Data and Documentation
Attached to each spectrum are database fields that describe the sample. In some cases, the mineral has been renamed as a result of chemical analysis but the original mineral name, source and sample number have been retained in separate database fields. A sample quality field has been included to provide a quick assessment of sample purity. This field contains four degrees of sample purity: 1) the mineral and spectra are of high purity and quality; 2) there are minor impurities, but overall quality is still good; 3) the sample contains significant impurities which may significantly influence its spectrum (this designation usually results in removal from the library); 4) sample has no compositional information yet, but appears to be of good quality on the basis of spectral comparison to a sample of known purity (i.e., use at your own risk).

If this is your first visit, please read our policy regarding the use and referencing of this library.


Christensen, P.R., and S.T. Harrison, Thermal infrared emission spectroscopy of natural surfaces: Application to desert varnish coatings on rocks, J. Geophys. Res., 98 (B11), 19,819-19,834, 1993.

Christensen, P.R., J.L. Bandfield, V.E. Hamilton, D.A. Howard, M.D. Lane, J.L. Piatek, S.W. Ruff, and W.L. Stefanov, A thermal emission spectral library of rock-forming minerals, J. Geophys. Res., 105,9735-9739, 2000.

Feely, K.C. and P.R. Christensen, Quantitative compositional analysis using thermal emission spectroscopy: Application to igneous and metamorphic rocks, J. Geophys. Res., 104, 24195-24210, 1999.

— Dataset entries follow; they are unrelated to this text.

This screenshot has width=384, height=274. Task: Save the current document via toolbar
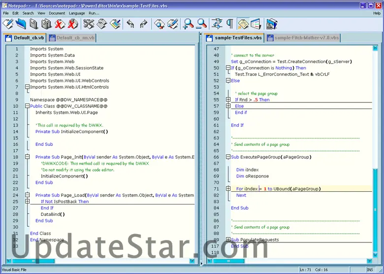pos(33,24)
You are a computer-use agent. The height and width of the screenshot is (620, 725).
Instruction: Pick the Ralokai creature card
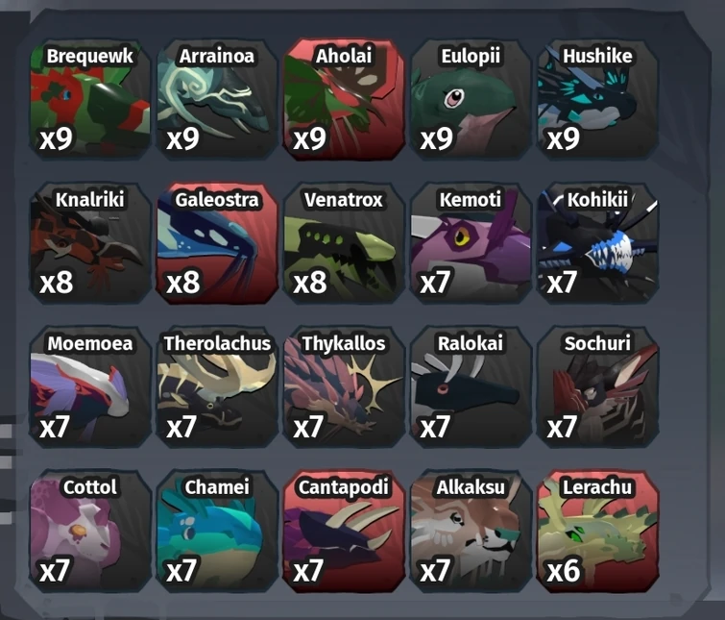click(x=471, y=387)
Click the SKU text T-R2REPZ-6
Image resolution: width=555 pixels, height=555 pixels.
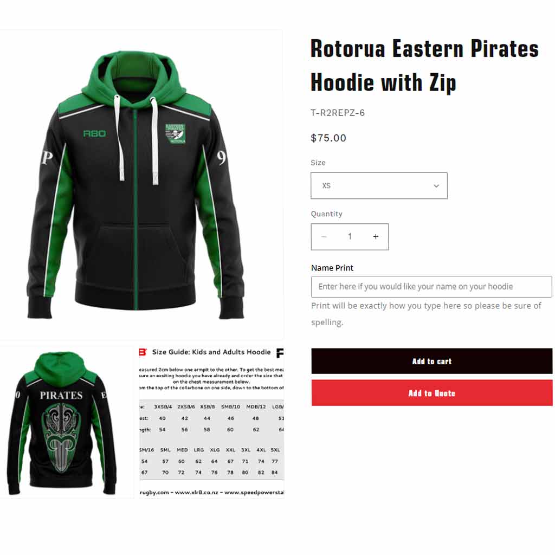point(338,113)
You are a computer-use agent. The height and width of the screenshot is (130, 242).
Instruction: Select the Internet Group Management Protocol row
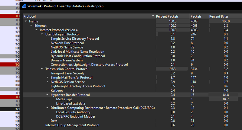[x=72, y=125]
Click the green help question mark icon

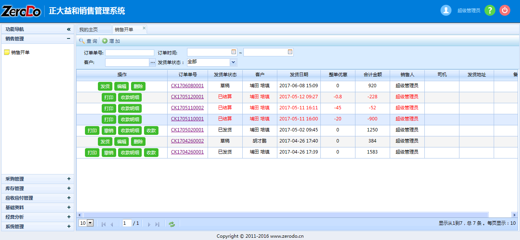[x=490, y=10]
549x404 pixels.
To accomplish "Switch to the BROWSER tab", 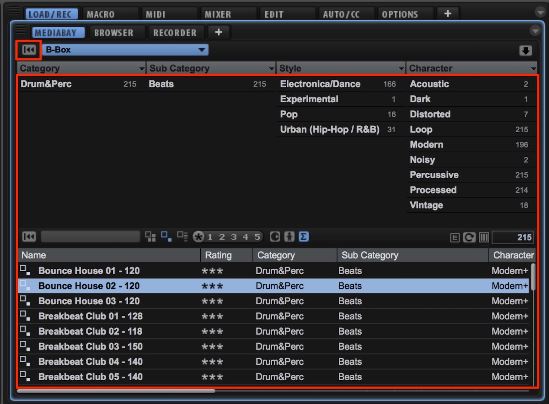I will (114, 33).
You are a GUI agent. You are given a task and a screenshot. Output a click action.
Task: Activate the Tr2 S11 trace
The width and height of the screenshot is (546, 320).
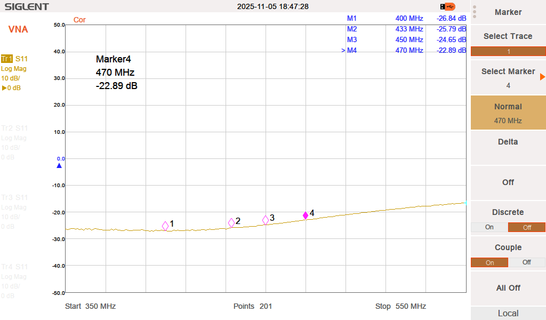point(14,128)
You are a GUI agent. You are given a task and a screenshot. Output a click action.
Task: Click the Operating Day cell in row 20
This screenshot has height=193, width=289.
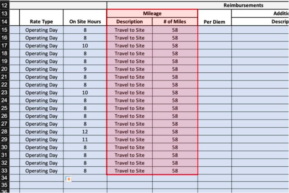tap(41, 69)
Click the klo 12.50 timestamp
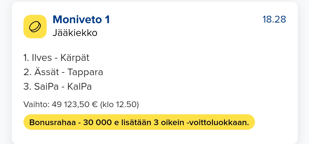309x144 pixels. click(x=120, y=104)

Lane, M.D. and P.R. Christensen, Thermal infrared emission spectroscopy of salt minerals predicted for Mars, Icarus, 135, 528-536, 1998.

Lane, M.D., Midinfrared emission spectroscopy of sulfate and sulfate-bearing minerals, American Mineralogist, in press, 2006.

Ruff, S.W., P.R. Christensen, P.W. Barbera, and D.L. Anderson, Quantitative thermal emission spectroscopy of minerals: A laboratory technique for measurement and calibration, J. Geophys. Res., 102, 14,899-14,913, 1997.